Auch Götze ist ein Social-Media-Allrounder, der seine Erlebnisse gern mit anderen teilt. Doch am Sonntag gab er sich nicht sehr mitteilungsfreudig.
"Wir versuchen, die möglichst besten Lösungen zu finden", sagte er auf SPORT1-Nachfrage zu den Problemen in der Offensive. "Wir haben einen Gegner, der versucht unser Spiel zu zerstören. Aber wenn wir unsere Einstellung bewahren, bin ich mir sicher, dass wir die Spiele auch gewinnen."
Parallelen zur WM
Vor zwei Jahren waren die Reaktionen aus den Kreisen des DFB ähnlich. Die WM-Vorbereitung in Südtirol stand unter keinem guten Stern. Einige Leistungsträger waren angeschlagen, doch die Probleme wurden kleingeredet. Dazu störte ein Autounfall bei einem Sponsorentermin die Konzentration erheblich.
Während des Turniers wurde die Kritik an der Position von Philipp Lahm klein geredet, genau wie die Abwehrschwäche. Per Mertesackers Eistonnen-Interview nach dem glücklich gewonnen Achtelfinale gegen Algerien erlangte Kultstatus.

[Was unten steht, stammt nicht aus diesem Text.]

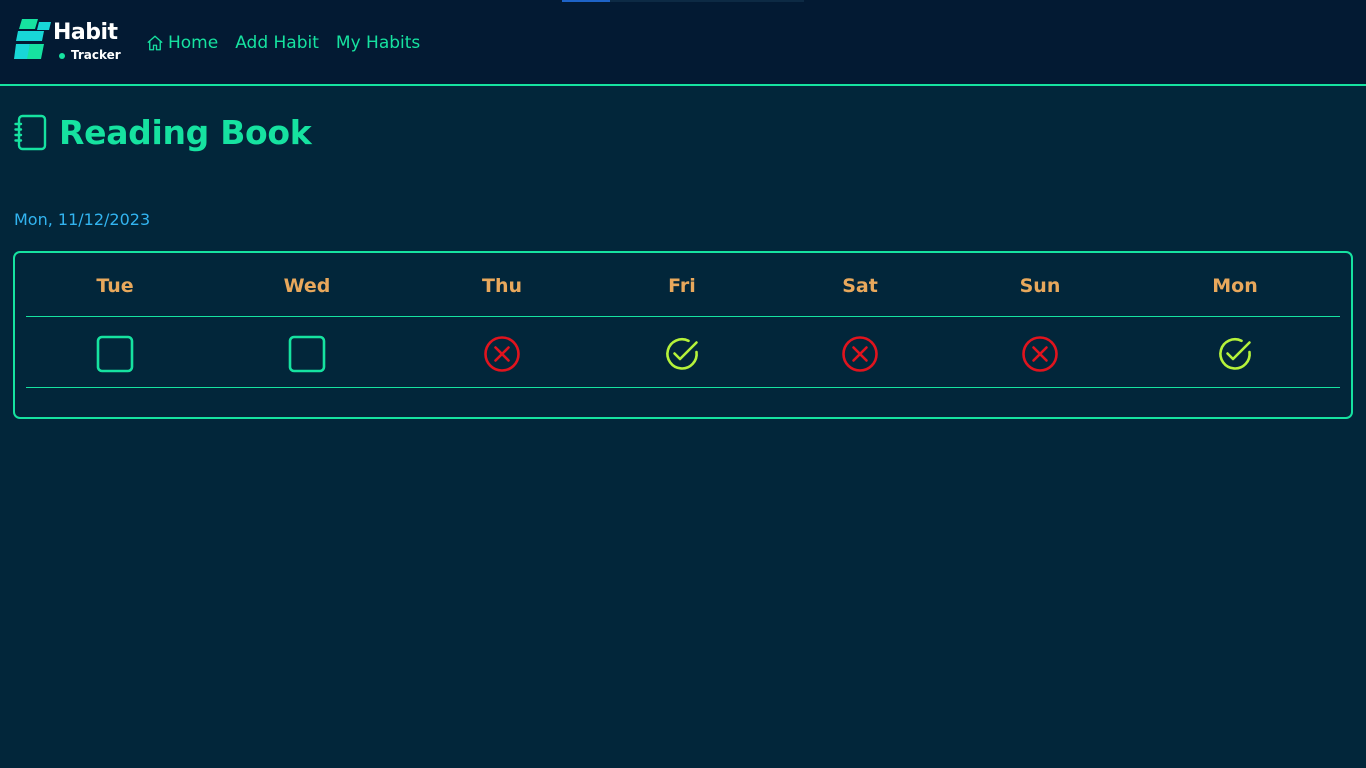  What do you see at coordinates (155, 43) in the screenshot?
I see `home-icon` at bounding box center [155, 43].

Am Ende gab der WM-Titel Löw und seinen Spielern recht.
Müller kontert
Thomas Müller konterte die Kritik in süffisanter Manier. "So richtig begeistert wart ihr selten von uns - das 7:1 gegen Brasilien mal ausgenommen", teilte er in Richtung der Medienvertreter aus.
"Wir erwarten von uns eine gute Leistung. Das Ergebnis können wir nicht garantieren", sagte er mit Blick auf das letzte Gruppenspiel am Dienstag. "Es ist keine Frage, dass wir gegen Nordirland Favorit sind. Ich würde auch einen zähen Sieg wieder nehmen und das Geschriebene dann einfach ertragen."